Alega que a segunda agravante está se utilizando do nome empresarial Prado Nutrição Industrial Ltda., sem que haja contrato de licença firmado com a agravada nesse sentido. De igual forma, afirma que a primeira recorrente emprega constantemente a marca PRADO em suas atividades diárias, confundindo os consumidores sobre a procedência dos produtos oferecidos à coletividade. Fundamenta suas assertivas em informações prestadas pelos vendedores da recorrida, que dão conta de que a recorrente informa aos clientes que "houve mudança de linha dos produtos Prado", e que a agravada estaria fabricando produtos com formulações semelhantes aos colocados no mercado, produzindo os mesmos efeitos, porém, sendo mais baratos. Dispõe que a primeira agravante coloca o produto no mercado como se fosse um substitutivo do produto da agravada, apresentando aos consumidores o produto desta (Miner Plus Lactus), como se fosse o mesmo produto fabricado pela segunda agravante, qual seja, (Nutrimilk Gold). Alega que embora tenha buscado dirimir a controvérsia fora das vias judiciais, as tratativas restaram infrutíferas, pelo que, sob o fundamento de inexecução culposa dos termos avençados e prática de concorrência desleal, requereu a liberação da agravada da obrigação de exclusividade perante a primeira agravante, mediante a resolução dos contratos de distribuição e comercialização, e licença de marca gratuita firmados com a primeira recorrente.

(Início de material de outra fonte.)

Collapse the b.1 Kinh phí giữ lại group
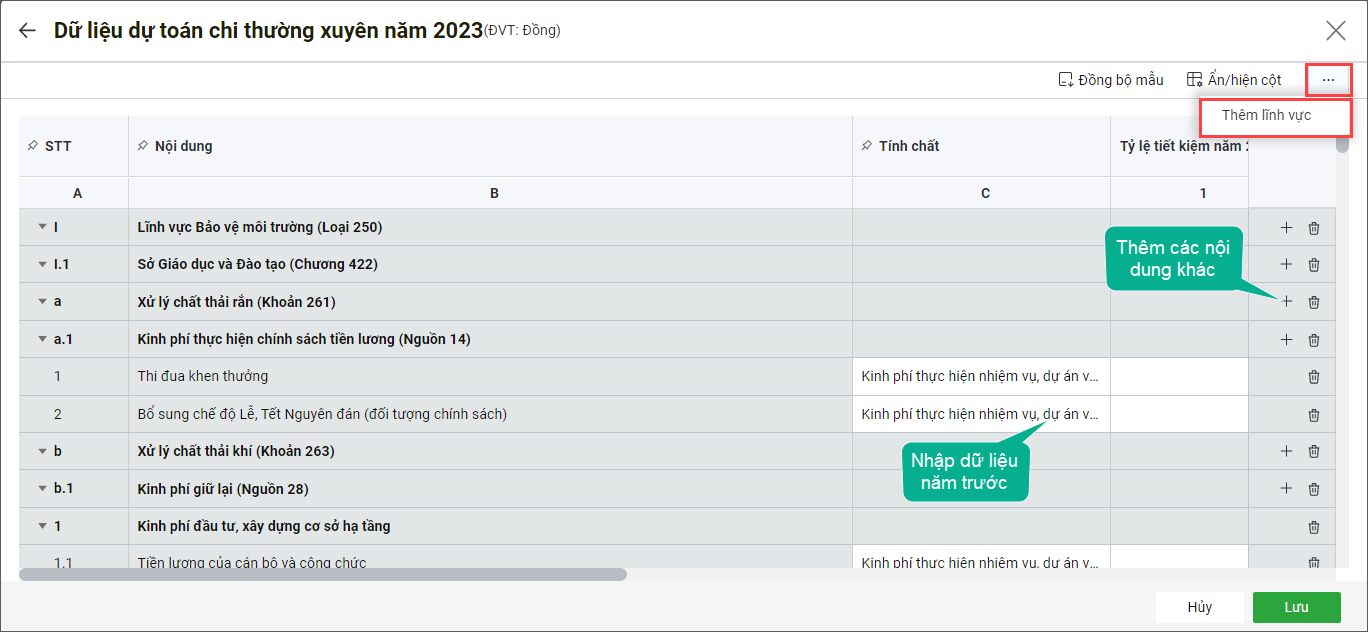The height and width of the screenshot is (632, 1368). (42, 489)
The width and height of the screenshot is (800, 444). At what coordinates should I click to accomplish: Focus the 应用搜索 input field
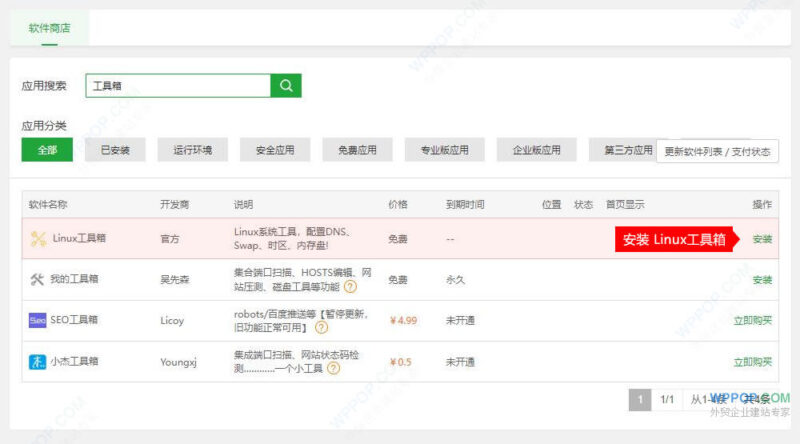pos(178,86)
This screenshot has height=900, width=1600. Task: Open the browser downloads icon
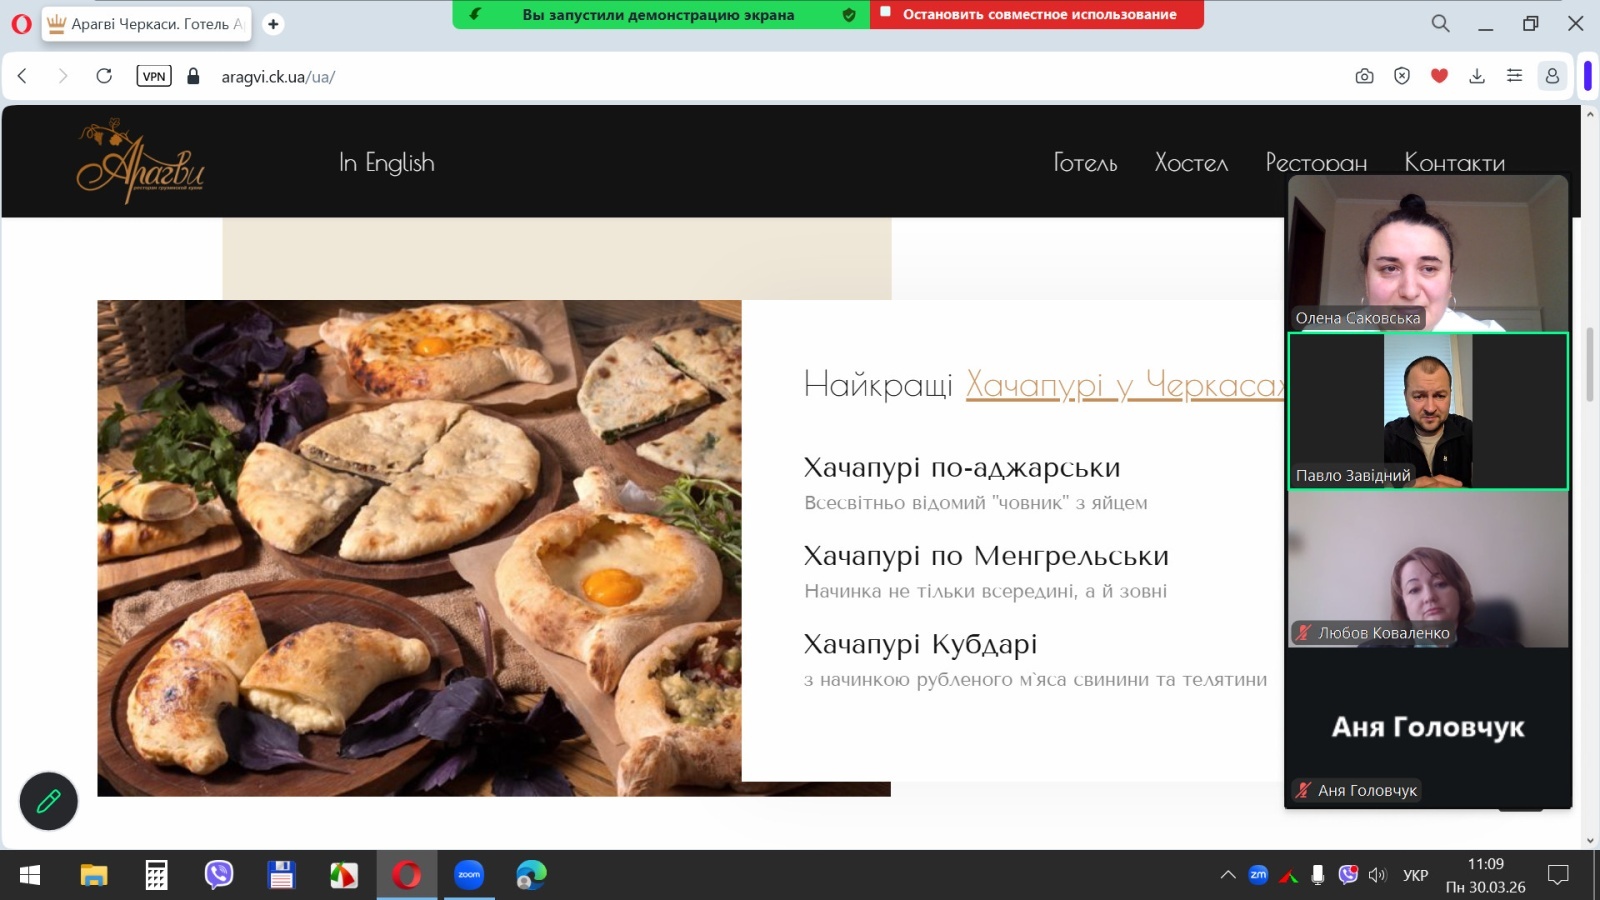pyautogui.click(x=1477, y=76)
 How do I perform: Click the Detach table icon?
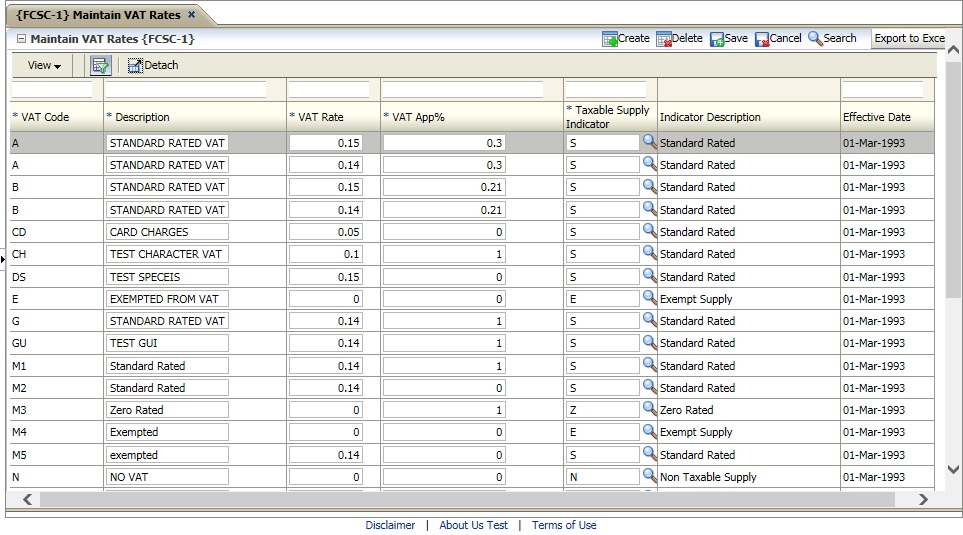tap(135, 66)

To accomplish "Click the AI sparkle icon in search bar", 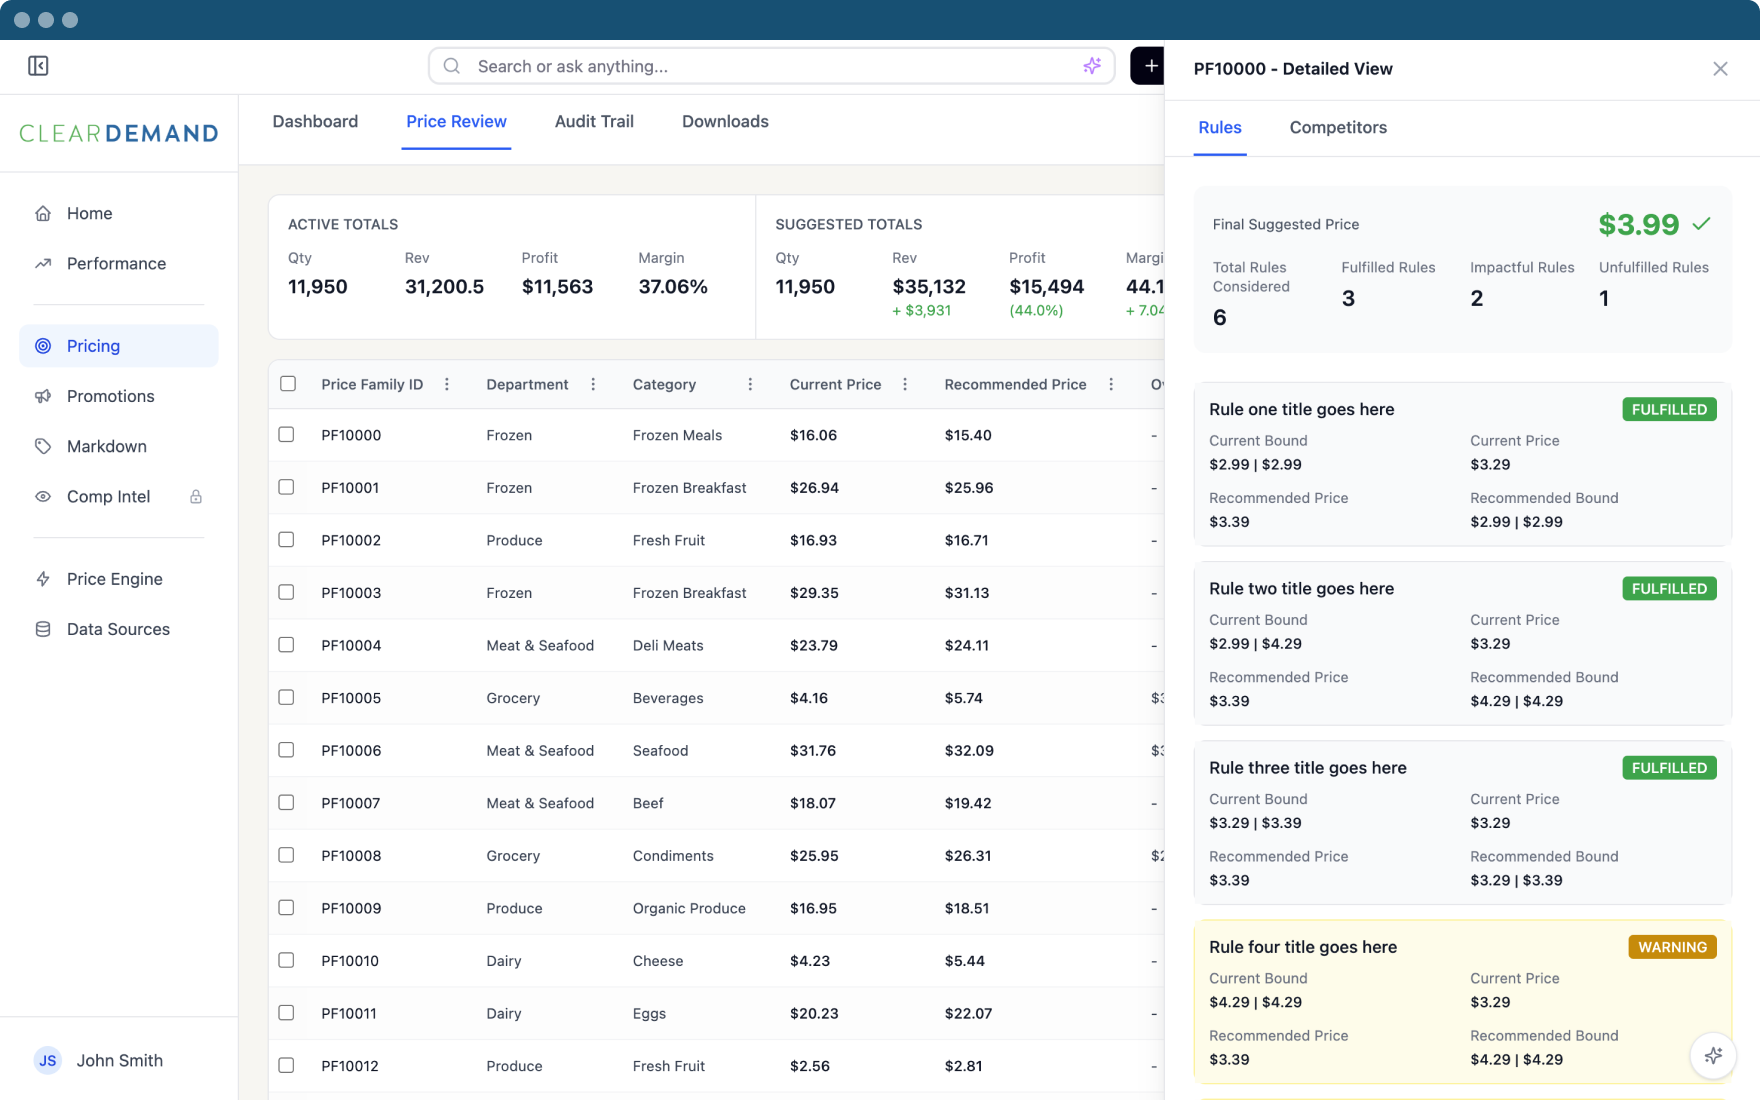I will (1091, 66).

Ora, diante de tais pretensões, impossível o desmembramento do processo principal, eis que absolutamente necessário o julgamento conjunto do pedido de rescisão dos contratos firmados entre as partes. De mais a mais, não se pode ignorar a previsão do artigo 5º, inciso LXXVIII da Constituição Federal, qual seja, o princípio constitucional da celeridade processual, bem como o princípio da economia processual, sobretudo porque a competência sob análise é relativa. Ora, uma vez sendo relativa a competência, e havendo prejudicialidade entre os contratos firmados entre as partes e a questão de fundo a ser analisada com o mérito da ação principal, o juízo a quo é competente para processar e julgar a pretensão rescisória de ambos os contratos. Conclusão Por tais razões, voto pelo desprovimento do presente recurso de agravo de instrumento.
DISPOSITIVO
ACORDAM os Desembargadores integrantes da Décima Segunda Câmara Cível do Tribunal de Justiça do Estado do Paraná, por unanimidade de votos, em negar provimento ao recurso, nos termos do voto acima relatado. Presidiu o julgamento a senhora Desembargadora ROSANA AMARA GIRARDI FACHIN, sem voto, e dele participaram, acompanhando a relatora, os senhores Desembargadores JOÃO DOMINGOS KUSTER PUPPI e JOECI MACHADO CAMARGO. Curitiba, 27 de março de 2013. ANGELA MARIA MACHADO COSTA Juíza Substituta em Segundo Grau Relatora.